→ **YOUR INSTRUCTIONS**:
Tally the lines below that contain "agent". The number is the whole answer.

EXTRACTED RECORDS: Begin

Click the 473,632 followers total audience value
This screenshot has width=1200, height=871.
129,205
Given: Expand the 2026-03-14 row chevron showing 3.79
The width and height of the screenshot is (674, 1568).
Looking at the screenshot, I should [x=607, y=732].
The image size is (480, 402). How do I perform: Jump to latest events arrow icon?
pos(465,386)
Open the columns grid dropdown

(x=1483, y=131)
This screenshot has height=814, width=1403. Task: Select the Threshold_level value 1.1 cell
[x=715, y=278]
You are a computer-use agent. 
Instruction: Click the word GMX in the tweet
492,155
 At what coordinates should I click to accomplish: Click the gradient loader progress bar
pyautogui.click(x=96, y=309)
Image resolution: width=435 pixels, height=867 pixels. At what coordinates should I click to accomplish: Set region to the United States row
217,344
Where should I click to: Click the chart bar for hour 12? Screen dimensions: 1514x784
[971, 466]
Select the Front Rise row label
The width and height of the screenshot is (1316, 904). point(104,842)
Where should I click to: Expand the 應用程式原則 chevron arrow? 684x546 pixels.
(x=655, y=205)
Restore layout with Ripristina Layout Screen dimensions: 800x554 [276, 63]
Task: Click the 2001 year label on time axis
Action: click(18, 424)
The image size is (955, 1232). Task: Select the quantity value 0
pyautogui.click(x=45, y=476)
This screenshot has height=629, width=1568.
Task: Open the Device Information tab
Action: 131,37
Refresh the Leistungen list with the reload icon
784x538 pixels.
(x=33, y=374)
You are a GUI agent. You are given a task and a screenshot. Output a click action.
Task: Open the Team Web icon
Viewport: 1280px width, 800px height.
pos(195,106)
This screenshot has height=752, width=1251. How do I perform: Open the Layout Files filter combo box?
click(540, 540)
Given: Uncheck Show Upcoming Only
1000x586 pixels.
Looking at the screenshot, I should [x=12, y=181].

EXTRACTED RECORDS: End

→ **WRITTEN RESPONSE**:
2